Recreational softball league won’t let 9-year-old boy play with his sisters

A Bergen County fourth-grader is fighting to be allowed to play on the same softball team as his sisters.
Cayden Walsh, 9, is one-third of a set of triplets which includes his sisters Kelsey and Kylee. The girls are on the recreational softball team that their dad also coaches. Cayden also wanted to join the team.
"My sisters are doing it and my dad has been coaching for a while. For the past three years, I've been going to every single practice,” he says. “When I tried baseball when I was a kid, I didn't like it so I decided, why not try softball."
Cayden even wrote a letter to officials at Old Tappan Borough where he lives.
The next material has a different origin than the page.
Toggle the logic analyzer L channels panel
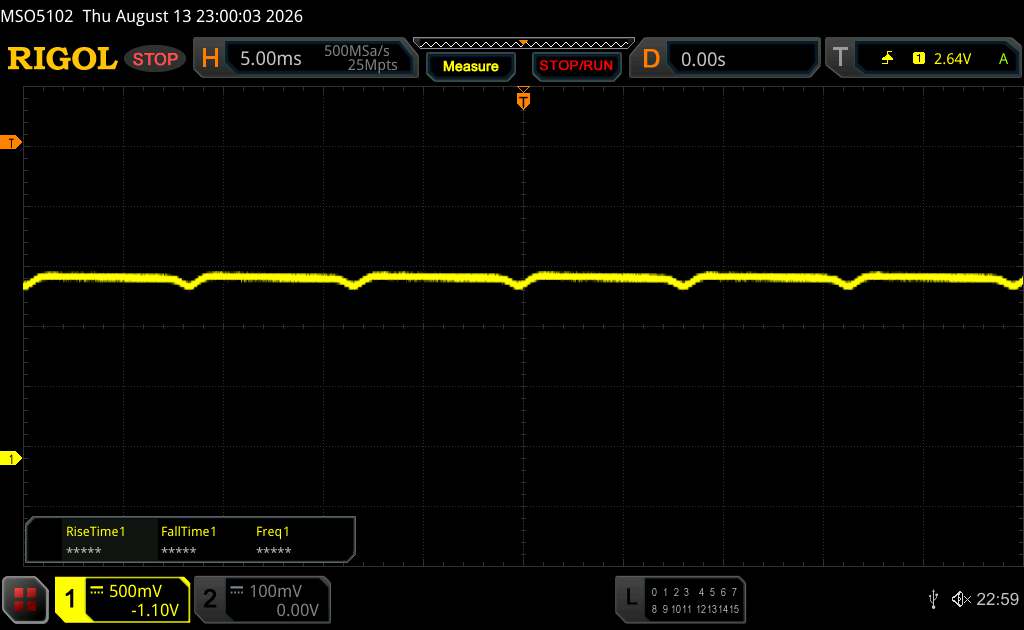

But his request was made with a hard “No” by the newly-named Northern Valley Girls Softball League.
"I said it is discrimination and it doesn't really matter what gender you are. You should be able to play whatever sport you want,” Cayden says.
"If I felt my son was wrong, I would tell him, ‘Hey Cayden, great letter. Super proud of you but it's not right.’ But he's right. We live in a different age nowadays,” says father Will Walsh.
Cayden’s parents say that they have spent the past two months going back and forth with the Old Tappan Borough Recreation Commission who says that they do allow boys on the team per the bylaws. But the league ultimately made the final decision not to allow Cayden to play.
"If their bylaws state that a boy is allowed to play - when the new bylaws were written for this league, they should've voiced ‘We agree a boy should play.’ Right? That's the town bylaws,” Will says.
Will says that he was given the option to create a co-ed league. But he says that with four children and the time it takes to set up a league – he won’t have time to do it this season.
"I'm not saying it should be this way forever. But right now there's no co-ed as we stand here today. So let the boy play,” says Will.
Neither Old Tappan or Northern Valley Girls Softball League officials were available to comment.